History

France
- Name: Zélé
- Namesake: "Zealous"
- Ordered: 9 December 1761
- Builder: Toulon (plans by Coulomb)
- Laid down: February 1762
- Launched: 1 July 1763
- In service: 1764
- Out of service: 1806
- Fate: Broken up 1806
- Notes: Offered by the receveurs généraux des finances

General characteristics
- Displacement: 2900 tonneaux
- Tons burthen: 1500 port tonneaux
- Length: 55.39 m (181 ft 9 in)
- Beam: 14.13 m (46 ft 4 in)
- Draught: 6.71 m (22 ft 0 in)
- Depth of hold: 6.98 m (22 ft 11 in)
- Armament: 74 guns:; Lower gundeck: 28 × 36-pounder long guns; Upper gundeck: 30 × 24-pounder long guns; Forecastle and quarterdeck:; 16 × 8-pounder long guns;

= French ship Zélé (1763) =

Ship of the line of the French Navy

Zélé was a 74-gun ship of the line of the French Navy. She was funded by a don des vaisseaux donation from the Régisseur général des finances.

== Career ==
On 6 July 1779, she participated in the Battle of Grenada as a member of the vanguard. Under Bruyères-Chalabre, she was part of the French blockade during Siege of Savannah in 1779.

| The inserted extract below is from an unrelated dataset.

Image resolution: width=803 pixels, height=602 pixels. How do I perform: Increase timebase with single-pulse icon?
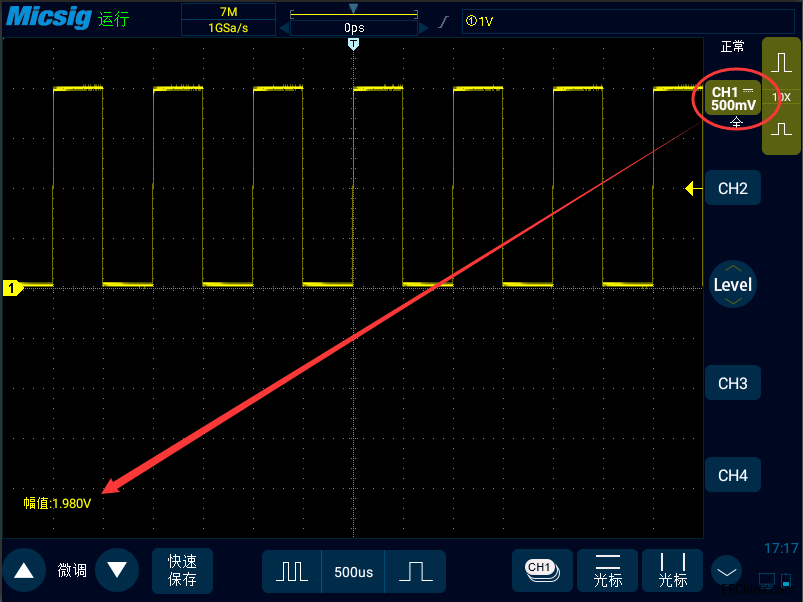[415, 571]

In 1781 and 1782, was part of de Grasse's fleet in the naval operations in the American Revolutionary War. She took part in the Invasion of Tobago in May 1781 and in the Battle of the Chesapeake on 5 September 1781. under Charles-René de Gras-Préville.

In the night of 11 to 12 April 1782, Zélé collided with , damaging Zélé which had to be taken in tow to repair at Martinique. This precipitated the French disorganisation and subsequent defeat in the Battle of the Saintes later that day.

Zélé was broken up in May 1806.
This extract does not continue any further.